Aden was meant to be the exemplar of a “liberated” Yemen. Instead it serves as a terrible warning. The region around it is armed to the teeth. But when the Houthis pulled out, so too did the state security forces. The government in exile of Abd Rabbo Mansour Hadi made a show of returning in September, but quickly scurried back to Saudi Arabia after failing to assert itself [bold mine-DL]. Local fighters, representing a hodgepodge of interests, have been left to their own devices. “No one is handling law and order,” says Mohammed Albasha of the Navanti Group, a research firm. Services have also broken down. Aden is now said to be awash in sewage.

This is what the rest of Yemen has to look forward to even if the Saudi-led coalition “wins”: disorder and disease. Considering the inability of Hadi’s government to reestablish itself in the south even after the Saudis and Emiratis pushed the Houthis out, the folly of fighting an atrocious war for the sake of reinstalling Hadi in the capital is undeniable. Yemen has been devastated in the name of reimposing an unwanted president who becomes daily less popular as the campaign to put him back in power claims more lives and inflicts additional unnecessary suffering.

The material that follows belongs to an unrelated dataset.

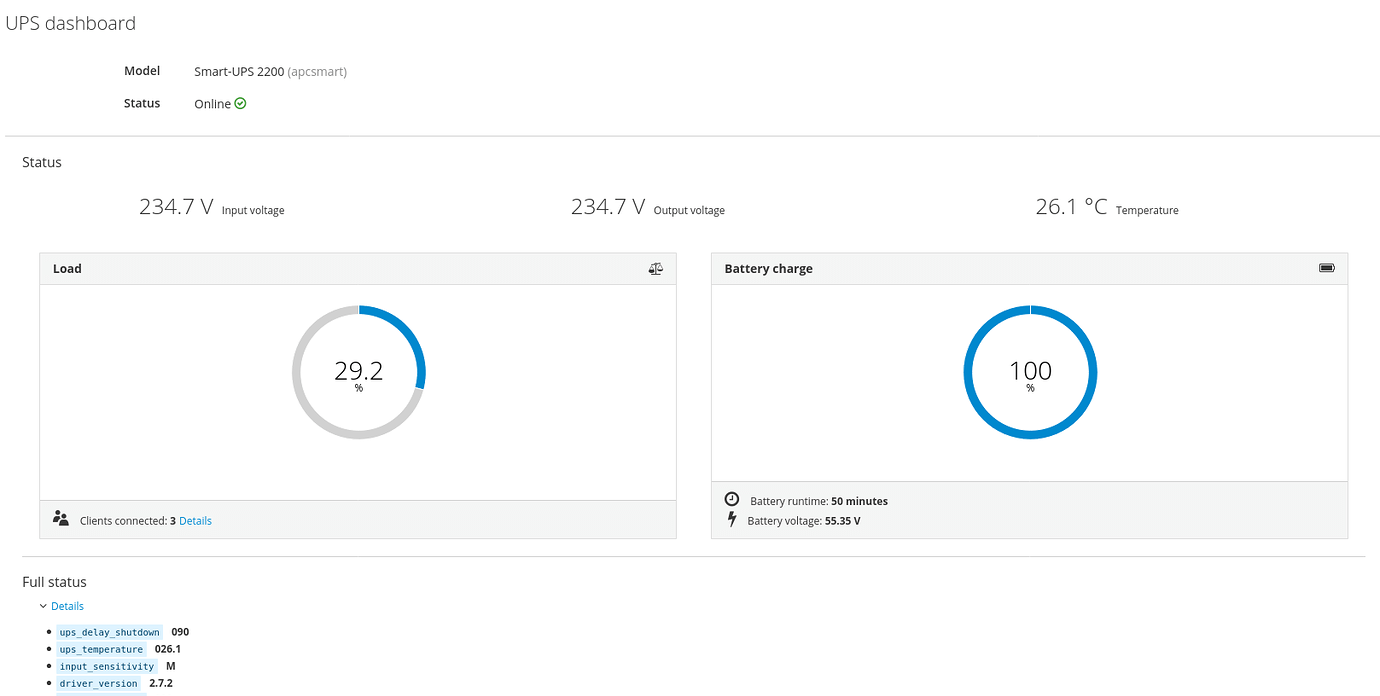1380x696 pixels.
Task: Open the Details link next to Clients connected
Action: tap(195, 520)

One of the many disastrous effects of the war has been the escalating failure of the country’s health services. A new article from The Guardian details the damage:

An acute shortage of medication, supplies and staff is compounding damage by airstrikes, and forcing Yemen’s doctors to turn away patients in dire need of treatment.

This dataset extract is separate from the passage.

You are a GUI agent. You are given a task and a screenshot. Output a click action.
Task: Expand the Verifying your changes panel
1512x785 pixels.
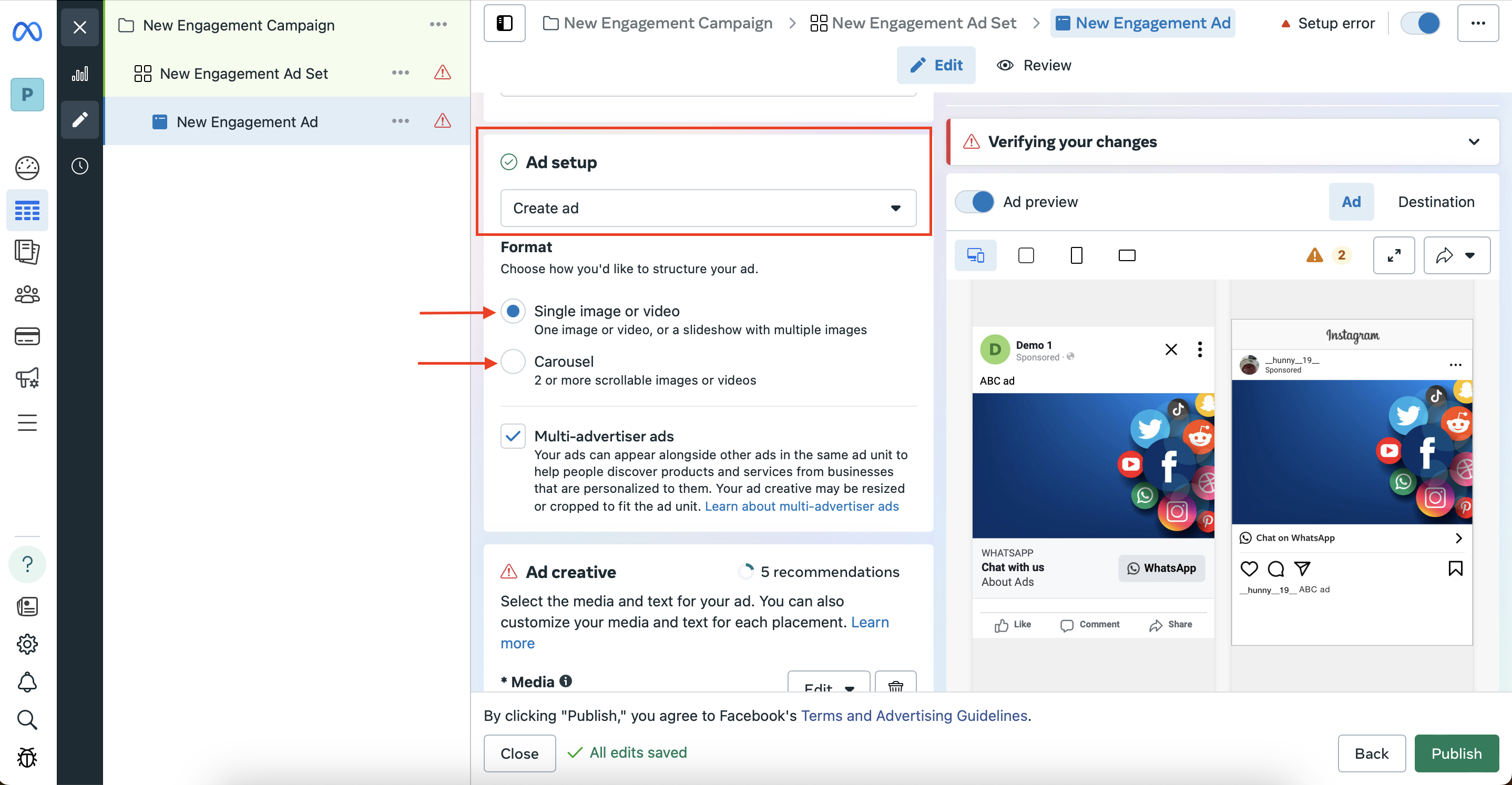(x=1474, y=142)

A main reason for the lack of medication is the continuing Saudi-led blockade that has cut Yemen off from most of its commercial imports. As it is, nearly a quarter of all medical facilities in the country are no longer functioning, and the longer the conflict and blockade drag on the higher that figure will climb. Deprived of much-needed medicine on the one hand, the country’s doctors are also facing an exodus of specialists and staff:

While hospitals can’t seem to get drugs into the country, they have the opposite problem with staff. Nearly all foreigners, including medical personnel, have left Yemen.

Mughalis said he had lost 400 staff members since the bombing began in March, including a lot of foreign expertise. “Nurses and doctors, including anaesthesiologists, heart and kidney specialists have left … This has caused a lot of confusion.”

All of this is being done to the civilian population of Yemen because of Saudi paranoia about Iran and the recklessness of the new leadership in Riyadh. The intervention is entirely indefensible, but the U.S. has enabled this intervention from the beginning.